• [EXERCISE BRIEF] Transcribe the entries that follow exactly as they appear, minus pictures.

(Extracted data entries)
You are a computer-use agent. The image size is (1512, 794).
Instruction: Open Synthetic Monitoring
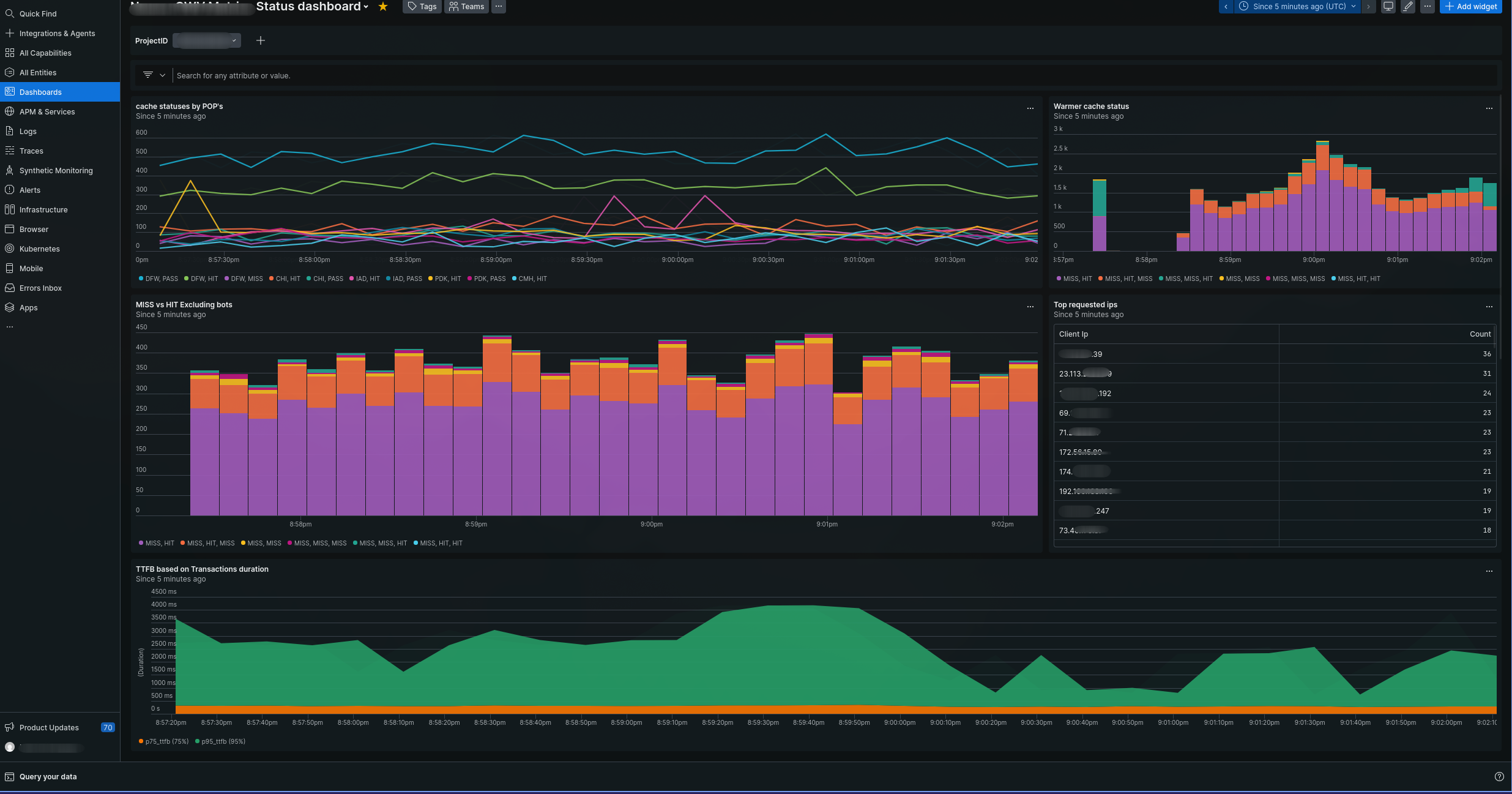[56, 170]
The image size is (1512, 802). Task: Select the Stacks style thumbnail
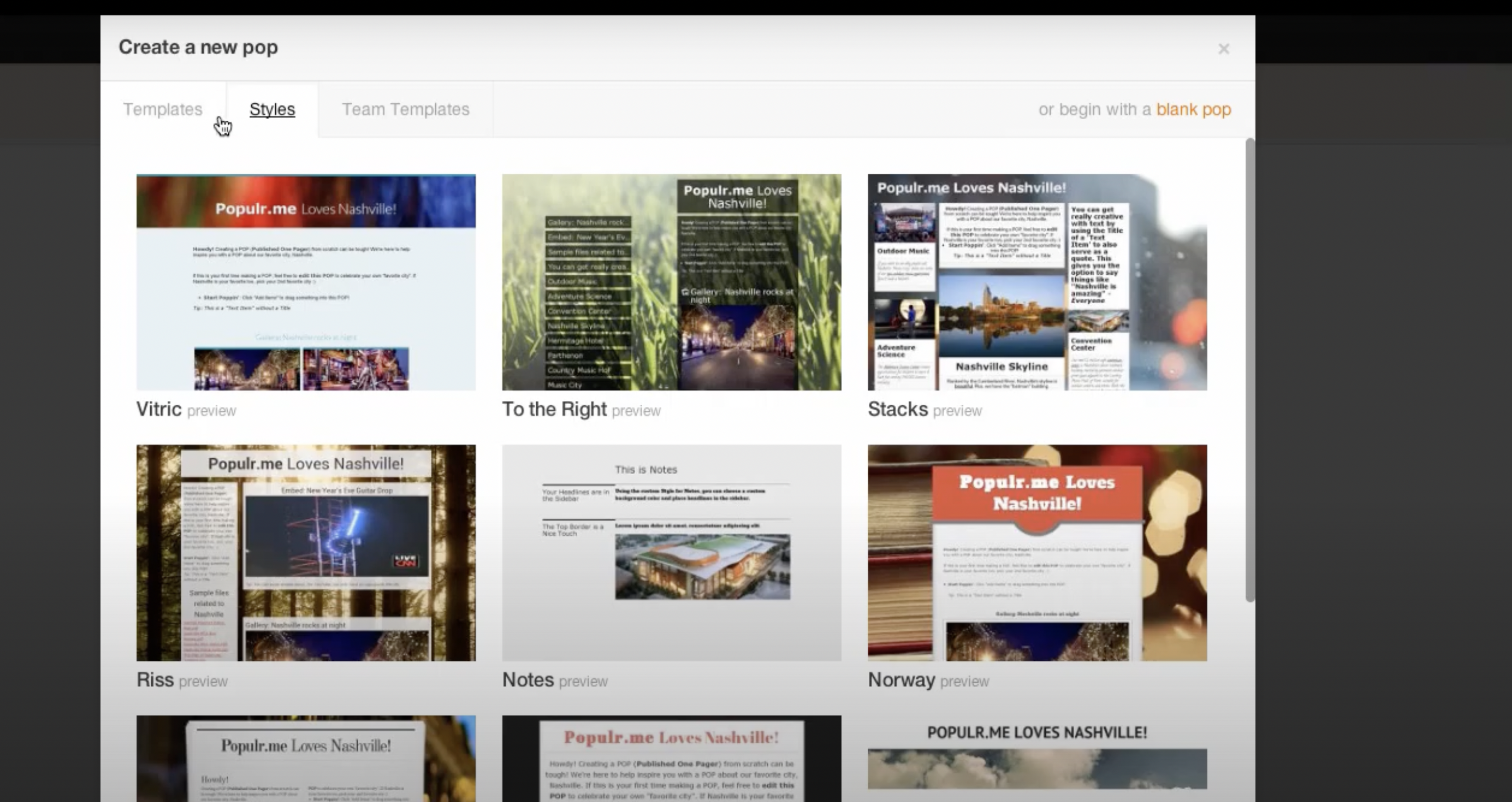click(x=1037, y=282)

• [RESPONSE TO THE EXERCISE]
You are a computer-use agent. The image size is (1512, 794).
Instruction: Open Synthetic Monitoring
[56, 170]
The image size is (1512, 802). Task: Select the Stacks style thumbnail
click(x=1037, y=282)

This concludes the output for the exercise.